色々な不安要素はあるが、いずれにせよここで野宿をするよりマシだと思った歩乃花は、礼儀正しく頭を下げて男の言葉に甘えることにした。


「すみません、じゃあお願いします」


「こちらにいらっしゃい」


歩乃花は伸びている手を取り、ゆっくりと箱に乗り込んだ。

力強く引き上げられたため勢い余って頭から突っ込んでしまい、目の前に現れた顔に彼女は急いで距離を取る。


そして歩乃花は思わず彼の容姿をまじまじと見つめた。凝視するのは失礼だとは思ったのだが、そのあまりの美しさに見惚れてしまったのだ。

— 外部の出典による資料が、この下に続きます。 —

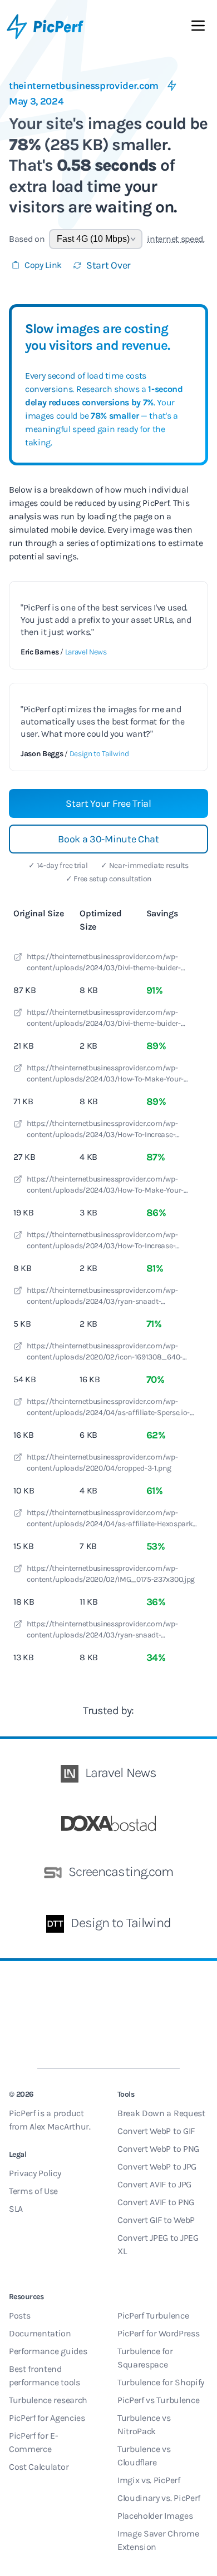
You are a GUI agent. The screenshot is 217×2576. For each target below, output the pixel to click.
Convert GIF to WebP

均整の取れた顔立ちをしているのに男性特有の色気を併せ持っている。眼鏡をがとても似合っていて、歳は20後半から30代前半くらいに見えた。


身なりからかなりの富豪だと分かり、偉い人だろうかと慌てて正座をする歩乃花。


「お名前を聞いてもよろしいですか?」


しかも言葉遣いが丁寧な紳士らしい。

がたごとと揺れ始めた牛車の中、美しい男性と2人きりなのはとても緊張する。


「ほ・・・蘭花です」


「蘭花さん、ですね。貴女にとても良く似合っている美しい名前ですね」


「え、いや、それはないです」


「御謙遜を」


大袈裟に褒められて居た堪れない歩乃花は必死で否定するが、男は一歩も譲らずに質問を続ける。


「お住まいはどちらに?」


「塞笙の宿屋なんですけど・・・李賛という方をご存知ですか?」


「・・・ああ、李賛、ですか」


何か知っている口ぶりだ。

知り合いだろうかと首を捻る歩乃花を見て、男はクスリと美麗に微笑んだ。


「大丈夫ですよ。

私が責任を持って無事にお送りいたします」


「よろしくお願いします」


本当に良い人に拾ってもらったと、歩乃花も笑顔で頭を下げた。


牛車だと李賛の宿屋まであっという間だ。

家の前まで送ってもらったった後、牛車が見えなくなった所で歩乃花は「あ」と声を上げる。


「名前を聞くの忘れてた・・・」


今から追っても間に合わないだろう。せめてお礼がしたかったと項垂れる歩乃花。


「蘭花さん?」


家から出てきた李賛に歩乃花は微笑んで抱えていた風呂敷を持ち直す。


「あ、李賛さん、ただいま戻りました。これ、お遣いの薬草と余りのお金です。

薬屋さんに薬草がまだ届いてなかったので遅れてしまいました」


「そうか・・・。

てっきり甜呂に泊ったのかと思っていたが、このような時間にどうやって?」


大門は閉まっていたでしょう、と李賛。


「若い男性の方に送っていただきました」


「若い男性・・・」


李賛は一瞬だけ顔を険しくしたが、不安そうな歩乃花の視線に気がついていつもの笑顔に戻る。


「ご苦労だったね。

さあ、早く部屋に入って暖まりなさい。寒かっただろう」


「はい」


一日歩いて疲れ切った歩乃花は、李賛に促されて家へと入って行った。